The BNLE Hydrophilic Jacketed Peripheral Guidewires are intended to direct a catheter to a desired anatomical location in the peripheral vasculature during diagnostic or interventional procedures. This device is not intended for neurovascular or coronary interventions.

Device Description

The BNLE Hydrophilic Jacketed Peripheral Guidewire is available in 150 cm - 260 cm lengths and in 0.018" - 0.035" diameter ranges. The hydrophilic coated guidewire consists of a nickel-titanium alloy core wire and tungsten infused polyurethane jacket in configurations of wire stiffness and tip shape. The finished guidewire is placed in a dispenser hoop and Tyvek pouch. Five (5) Tyvek pouches are placed into a shelf box with an IFU, and 26 shelf cartons are placed into a shipper box. Labels are placed on the Tyvek pouch and shelf box. The finished product is EO sterilized.

AI/ML Overview

The provided text is a 510(k) summary for a medical device (BNLE Hydrophilic Jacketed Peripheral Guidewire). It does not describe a study involving an AI/Machine Learning device or a diagnostic device that would have acceptance criteria related to accuracy metrics like sensitivity, specificity, or AUC, nor does it involve expert readers establishing ground truth.

Instead, this document details the substantial equivalence of a physical medical device (a guidewire) to a predicate device. The "performance testing" described is for the physical and biological characteristics of the guidewire itself, not for an algorithm's performance.

Therefore, most of the requested information (e.g., sample size for test/training sets, experts for ground truth, MRMC study, standalone algorithm performance, AI-related ground truth types) is not applicable to this document.

However, I can extract the acceptance criteria and performance as described for this physical device.

Acceptance Criteria and Device Performance (for a physical medical device - Guidewire)

Since this document pertains to a physical medical device (a guidewire) and not an AI/diagnostic algorithm, the "acceptance criteria" discussed are related to the device's physical and biocompatibility characteristics. The document doesn't provide specific numerical acceptance criteria or performance metrics for each test, but it states the overarching conclusion that the device "met all predetermined acceptance criteria."

1. Table of Acceptance Criteria and Reported Device Performance:

Acceptance Criteria Category	Reported Device Performance
Physical Performance Tests	Met all predetermined acceptance criteria
Visual Inspection	Pass
Dimensional	Pass
Device Compatibility	Pass
Tensile	Pass
Torqueability	Pass
Torque Strength	Pass
Kink Resistance	Pass
Flex Resistance	Pass
Fracture Resistance	Pass
Tip Flexibility	Pass
Radiopacity	Pass
Particulate Evaluation / Coating Integrity	Pass
Lubricity and Durability	Pass
Biocompatibility Tests (per ISO 10993-1 for external communicating device, limited (<24 hour) blood contacting device)	Met all predetermined acceptance criteria
Cytotoxicity (L929 MEM Elution)	Pass
Maximum Sensitization	Pass
Irritation (Intracutaneous Reactivity)	Pass
Systemic Toxicity	Pass
Material Mediated Pyrogen	Pass
Hemolysis (Extract and Direct Contact)	Pass
Complement Activation Assay	Pass
Thrombogenicity (in Canine)	Pass
Chemical Characterization	Pass
Overall Conclusion	No new concerns regarding safety or efficacy.

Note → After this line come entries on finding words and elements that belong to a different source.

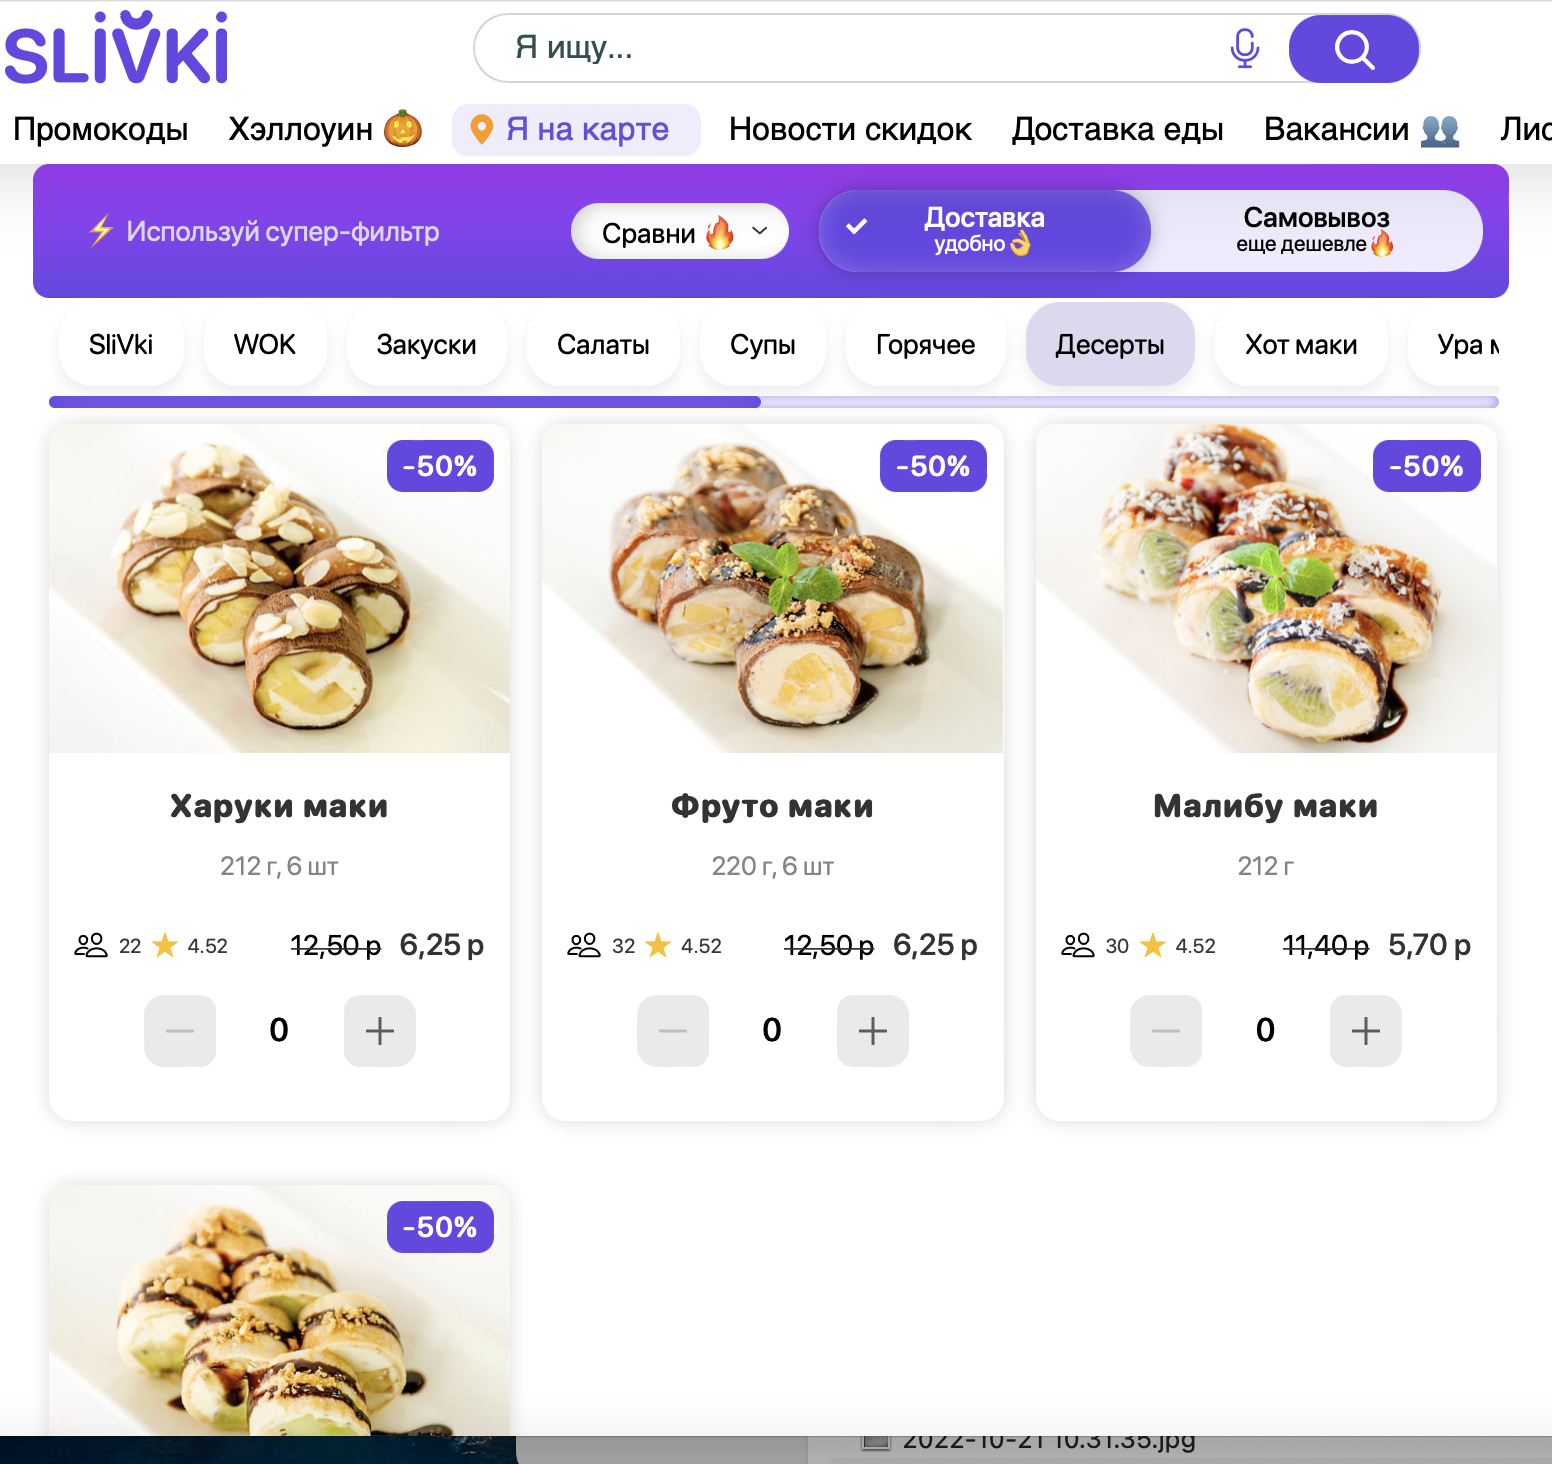The width and height of the screenshot is (1552, 1464).
Task: Open the Сравни dropdown
Action: (x=680, y=232)
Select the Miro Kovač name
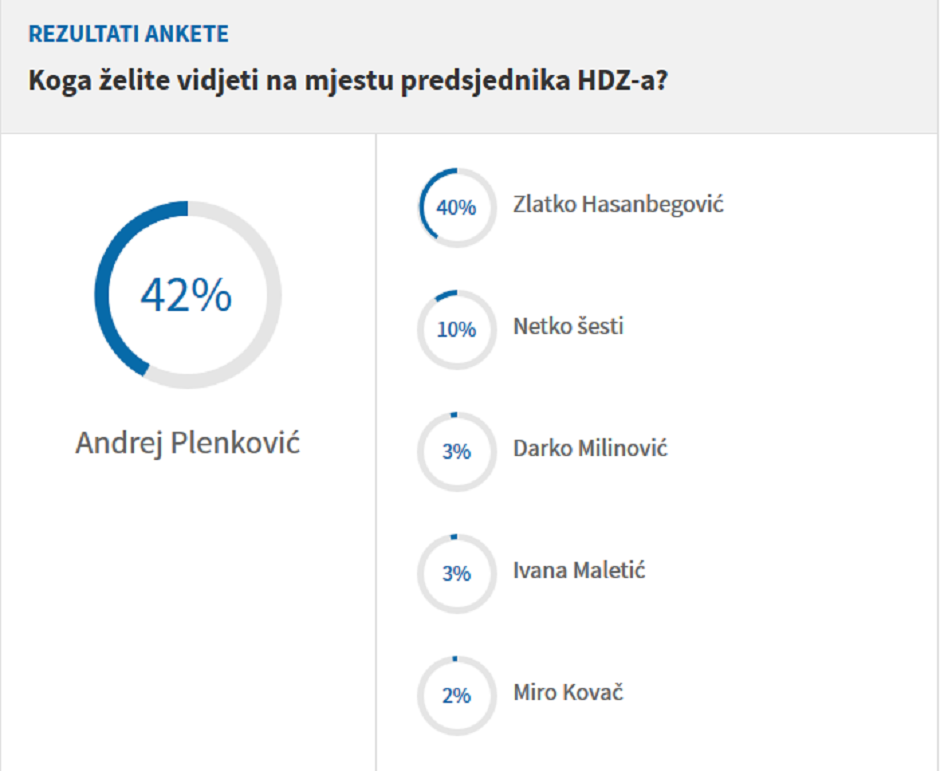This screenshot has width=940, height=771. pyautogui.click(x=568, y=692)
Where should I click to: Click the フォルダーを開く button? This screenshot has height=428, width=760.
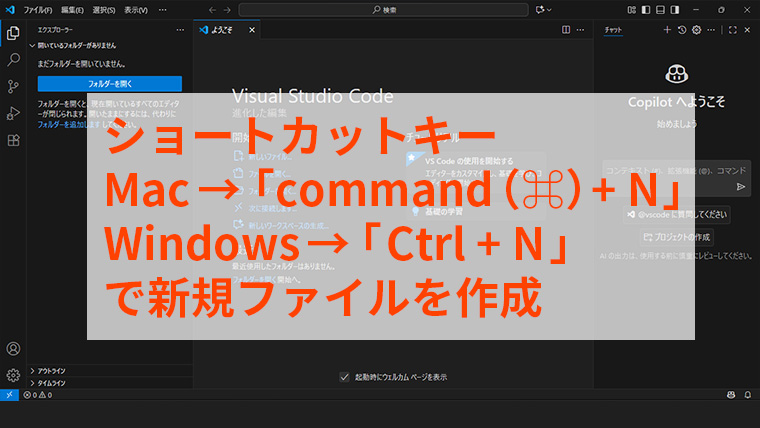point(109,84)
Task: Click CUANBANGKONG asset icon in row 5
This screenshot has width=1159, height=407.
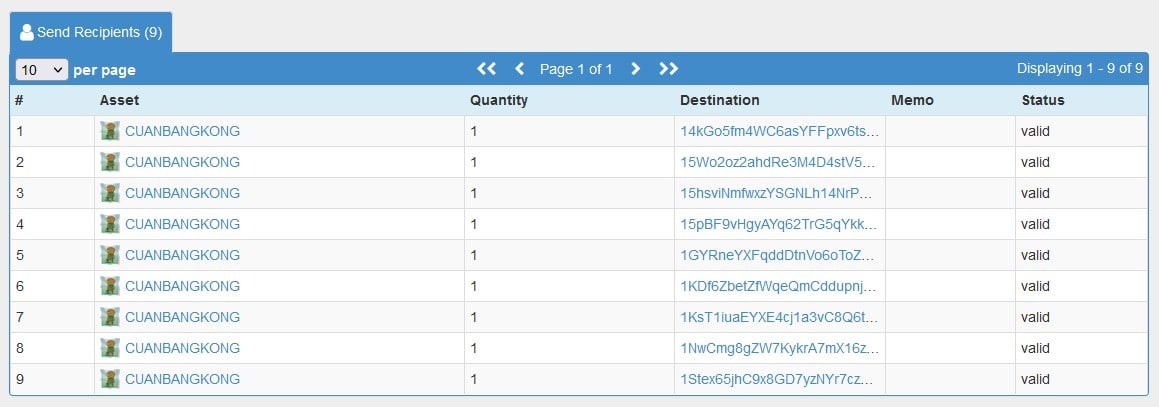Action: click(110, 255)
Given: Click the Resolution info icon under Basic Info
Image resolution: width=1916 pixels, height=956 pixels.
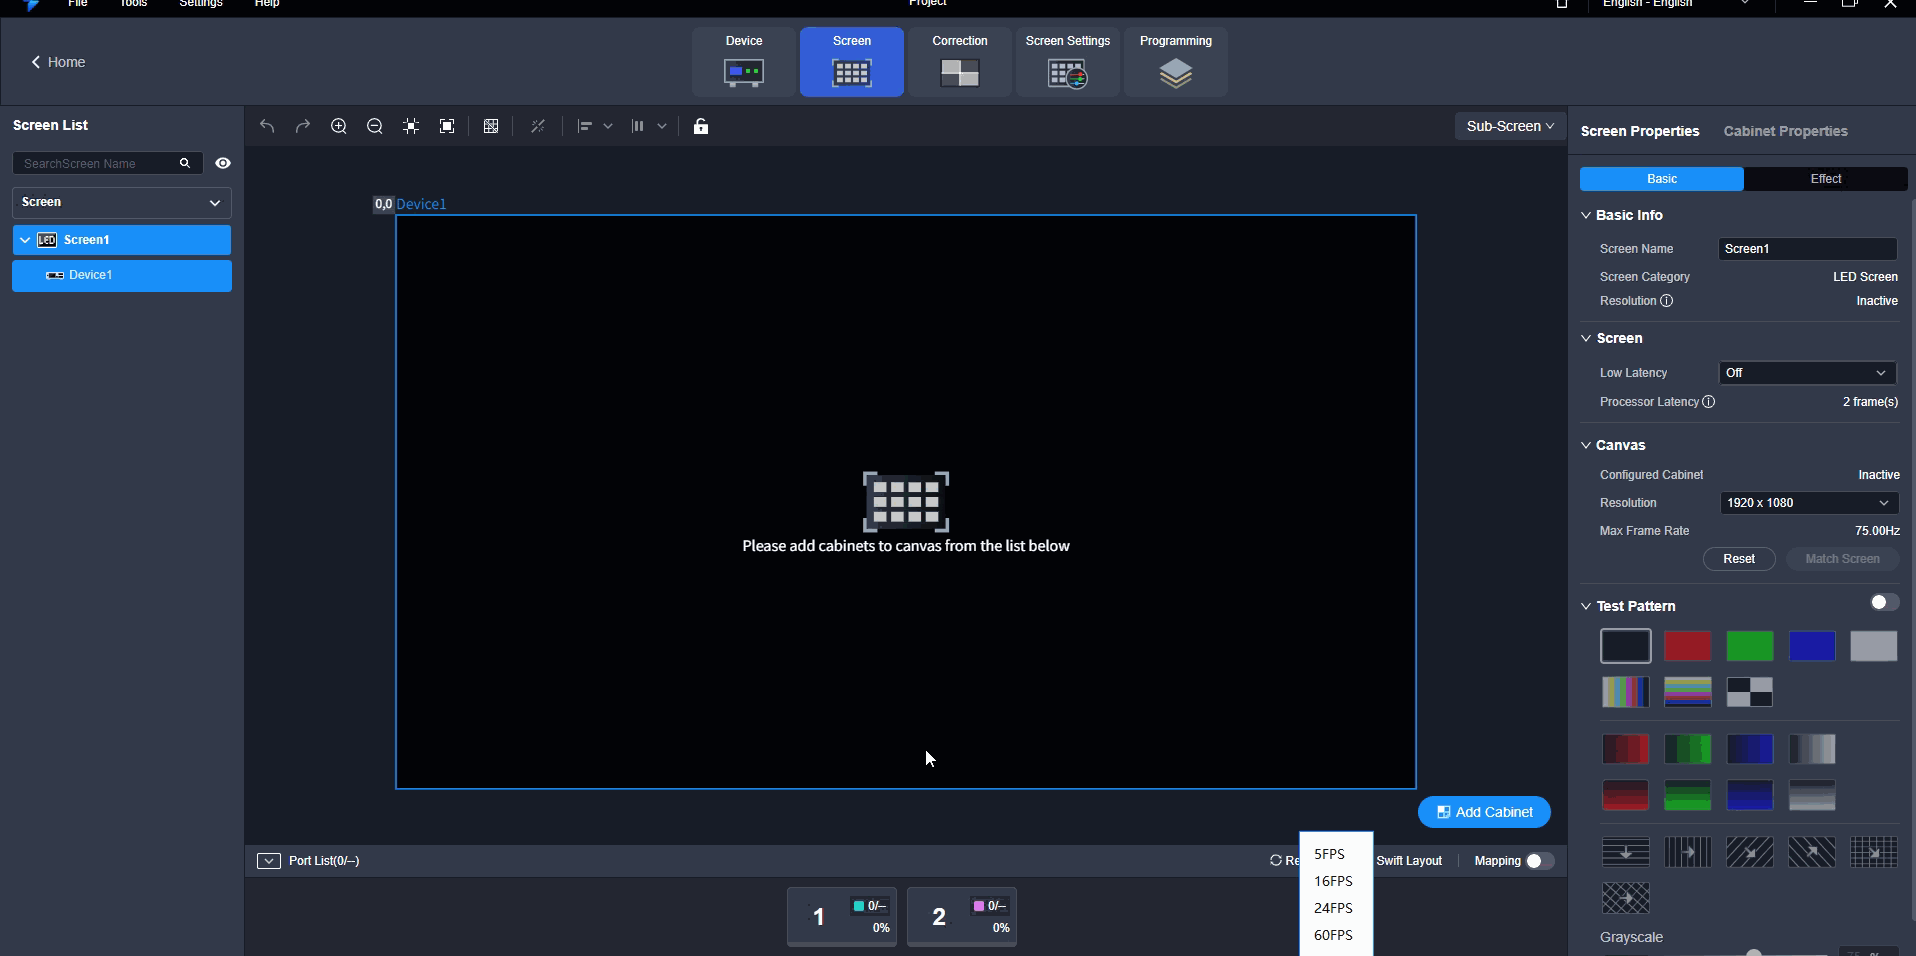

Explanation for "Pass": The document states: "BNLE Hydrophilic Peripheral Jacketed Guidewire met all predetermined acceptance criteria and raised no new concerns regarding safety or efficacy." This implies that for each listed test, the device's performance fell within the acceptable range defined by the manufacturer for demonstrating substantial equivalence. Specific numerical ranges or results for each test are not provided in this summary.

2. Sample size used for the test set and the data provenance:

This information is not applicable as this is a physical device, not an AI/diagnostic algorithm using a "test set" of patient data.
The tests are performed on samples of the manufactured guidewire itself. The sample size for each specific physical or biocompatibility test is not detailed in this 510(k) summary.
Data provenance for a physical device refers to the conditions under which the tests were conducted (e.g., lab conditions, animal models for biocompatibility). These specifics are not detailed in this public summary.

3. Number of experts used to establish the ground truth for the test set and the qualifications of those experts:

This is not applicable for a physical medical device. "Ground truth" in this context would be established by validated test methods and standards (e.g., ISO, ASTM standards), not by human experts interpreting images or data.

4. Adjudication method (e.g., 2+1, 3+1, none) for the test set:

Not applicable. This concept is for resolving discrepancies in expert interpretations of data, which is not relevant to the testing of a physical guidewire.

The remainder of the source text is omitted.